Return every line of the data below without a single change.

Word and item position data

★ ★ ★ ★

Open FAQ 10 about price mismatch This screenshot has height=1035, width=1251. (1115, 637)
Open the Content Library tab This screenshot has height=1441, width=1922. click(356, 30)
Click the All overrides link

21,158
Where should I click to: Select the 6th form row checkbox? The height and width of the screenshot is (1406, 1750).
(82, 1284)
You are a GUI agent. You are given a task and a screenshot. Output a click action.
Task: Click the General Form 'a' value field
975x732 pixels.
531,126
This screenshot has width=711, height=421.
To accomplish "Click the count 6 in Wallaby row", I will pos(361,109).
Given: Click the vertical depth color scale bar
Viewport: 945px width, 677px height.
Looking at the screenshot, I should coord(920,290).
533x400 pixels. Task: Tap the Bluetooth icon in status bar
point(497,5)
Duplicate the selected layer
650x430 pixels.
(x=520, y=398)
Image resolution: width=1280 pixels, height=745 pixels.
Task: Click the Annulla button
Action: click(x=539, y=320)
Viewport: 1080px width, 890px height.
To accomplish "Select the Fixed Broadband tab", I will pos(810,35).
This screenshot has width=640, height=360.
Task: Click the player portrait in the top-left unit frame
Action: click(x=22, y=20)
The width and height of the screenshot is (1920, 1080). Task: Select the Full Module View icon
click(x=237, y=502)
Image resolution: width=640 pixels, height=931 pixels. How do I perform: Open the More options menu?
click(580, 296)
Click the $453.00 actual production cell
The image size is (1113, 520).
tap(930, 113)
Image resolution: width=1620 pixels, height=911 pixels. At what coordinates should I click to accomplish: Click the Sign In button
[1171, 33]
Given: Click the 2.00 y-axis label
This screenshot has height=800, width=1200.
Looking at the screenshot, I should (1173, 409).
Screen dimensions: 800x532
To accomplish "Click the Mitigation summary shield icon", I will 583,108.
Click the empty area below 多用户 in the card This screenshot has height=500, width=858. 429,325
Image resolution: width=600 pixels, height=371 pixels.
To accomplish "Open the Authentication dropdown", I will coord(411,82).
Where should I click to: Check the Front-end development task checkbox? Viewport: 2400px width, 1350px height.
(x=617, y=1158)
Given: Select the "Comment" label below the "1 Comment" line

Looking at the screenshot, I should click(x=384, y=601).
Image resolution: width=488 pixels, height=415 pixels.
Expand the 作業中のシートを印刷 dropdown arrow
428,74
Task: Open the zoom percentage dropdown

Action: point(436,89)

★ ★ ★ ★

(SOLUTION TO THE EXERCISE):
Open FAQ 10 about price mismatch This screenshot has height=1035, width=1251. (1115, 637)
Open the Content Library tab This screenshot has height=1441, width=1922. click(356, 30)
Click the All overrides link

21,158
Where should I click to: Select the 6th form row checkbox? The height and width of the screenshot is (1406, 1750).
(82, 1284)
You are a GUI agent. You are given a task and a screenshot. Output a click action.
Task: Click the General Form 'a' value field
975x732 pixels.
531,126
This screenshot has width=711, height=421.
To accomplish "Click the count 6 in Wallaby row", I will pos(361,109).
Given: Click the vertical depth color scale bar
Viewport: 945px width, 677px height.
Looking at the screenshot, I should coord(920,290).
533x400 pixels. Task: Tap the Bluetooth icon in status bar
point(497,5)
Duplicate the selected layer
650x430 pixels.
(x=520, y=398)
Image resolution: width=1280 pixels, height=745 pixels.
Task: Click the Annulla button
Action: click(x=539, y=320)
Viewport: 1080px width, 890px height.
To accomplish "Select the Fixed Broadband tab", I will pos(810,35).
This screenshot has width=640, height=360.
Task: Click the player portrait in the top-left unit frame
Action: click(x=22, y=20)
The width and height of the screenshot is (1920, 1080). Task: Select the Full Module View icon
click(x=237, y=502)
Image resolution: width=640 pixels, height=931 pixels. How do I perform: Open the More options menu?
click(580, 296)
Click the $453.00 actual production cell
The image size is (1113, 520).
tap(930, 113)
Image resolution: width=1620 pixels, height=911 pixels. At what coordinates should I click to accomplish: Click the Sign In button
[1171, 33]
Given: Click the 2.00 y-axis label
This screenshot has height=800, width=1200.
Looking at the screenshot, I should (1173, 409).
Screen dimensions: 800x532
To accomplish "Click the Mitigation summary shield icon", I will 583,108.
Click the empty area below 多用户 in the card This screenshot has height=500, width=858. 429,325
Image resolution: width=600 pixels, height=371 pixels.
To accomplish "Open the Authentication dropdown", I will coord(411,82).
Where should I click to: Check the Front-end development task checkbox? Viewport: 2400px width, 1350px height.
(x=617, y=1158)
Given: Select the "Comment" label below the "1 Comment" line

Looking at the screenshot, I should click(x=384, y=601).
Image resolution: width=488 pixels, height=415 pixels.
Expand the 作業中のシートを印刷 dropdown arrow
428,74
Task: Open the zoom percentage dropdown

Action: point(436,89)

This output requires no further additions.